Memorandum of Association.

S-1 Mode of forming incorporated company.

1 Mode of forming incorporated company.

(1) Any seven or more persons, or, where the company to be formed will be a private company, any two or more persons, associated for any lawful purpose may, by subscribing their names to a memorandum of association and otherwise complying with the requirements of this Act in respect of registration, form an incorporated company, with or without limited liability.

(2) Such a company may be either—

(a ) a company having the liability of its members limited by the memorandum to the amount, if any, unpaid on the shares respectively held by them (in this Act termed ‘a company limited by shares’); or

(b ) a company having the liability of its members limited by the memorandum to such amount as the members may respectively thereby undertake to contribute to the assets of the company in the event of its being wound up (in this Act termed ‘a company limited by guarantee’); or

(c ) a company not having any limit on the liability of its members (in this Act termed ‘an unlimited company’).

S-2 Requirements with respect to memorandum.

2 Requirements with respect to memorandum.

(1) The memorandum of every company must state—

(a ) the name of the company, with ‘limited’ as the last word of the name in the case of a company limited by shares or by guarantee;

(b ) whether the registered office of the company is to be situate in England or in Scotland;

(c ) the objects of the company.

(2) The memorandum of a company limited by shares or by guarantee must also state that the liability of its members is limited.

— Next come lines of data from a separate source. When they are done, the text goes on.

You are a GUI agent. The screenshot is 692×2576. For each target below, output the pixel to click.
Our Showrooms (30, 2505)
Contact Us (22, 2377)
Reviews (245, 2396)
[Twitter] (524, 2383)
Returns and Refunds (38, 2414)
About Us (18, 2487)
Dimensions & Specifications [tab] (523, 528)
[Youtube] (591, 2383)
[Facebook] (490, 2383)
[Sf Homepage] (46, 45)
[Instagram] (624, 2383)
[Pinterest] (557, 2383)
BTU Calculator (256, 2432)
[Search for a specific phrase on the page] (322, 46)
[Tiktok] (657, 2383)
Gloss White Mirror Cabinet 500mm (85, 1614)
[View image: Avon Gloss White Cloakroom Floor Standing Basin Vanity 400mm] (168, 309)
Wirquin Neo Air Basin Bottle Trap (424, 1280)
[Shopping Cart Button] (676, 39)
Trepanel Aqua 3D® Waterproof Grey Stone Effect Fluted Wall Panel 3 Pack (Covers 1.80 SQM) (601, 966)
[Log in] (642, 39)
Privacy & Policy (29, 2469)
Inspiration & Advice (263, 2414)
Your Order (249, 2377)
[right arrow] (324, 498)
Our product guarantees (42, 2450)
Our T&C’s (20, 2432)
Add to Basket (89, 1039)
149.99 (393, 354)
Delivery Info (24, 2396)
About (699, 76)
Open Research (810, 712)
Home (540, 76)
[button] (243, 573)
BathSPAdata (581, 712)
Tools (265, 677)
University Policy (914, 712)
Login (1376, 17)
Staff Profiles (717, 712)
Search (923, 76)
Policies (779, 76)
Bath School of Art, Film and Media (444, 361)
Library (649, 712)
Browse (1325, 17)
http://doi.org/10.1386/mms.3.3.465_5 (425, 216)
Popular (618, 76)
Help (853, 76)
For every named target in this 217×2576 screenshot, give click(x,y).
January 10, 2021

(3) The memorandum of a company limited by guarantee must also state that each member undertakes to contribute to the assets of the company in the event of its being wound up while he is a member, or within one year after he ceases to be a member, for payment of the debts and liabilities of the company contracted before he ceases to be a member, and of the costs, charges and expenses of winding up, and for adjustment of the rights of the contributories among themselves, such amount as may be required, not exceeding a specified amount.

(4) In the case of a company having a share capital—

(a ) the memorandum must also, unless the company is an unlimited company, state the amount of share capital with which the company proposes to be registered and the division thereof into shares of a fixed amount;

(b ) no subscriber of the memorandum may take less than one share;

(c ) each subscriber must write opposite to his name the number of shares he takes.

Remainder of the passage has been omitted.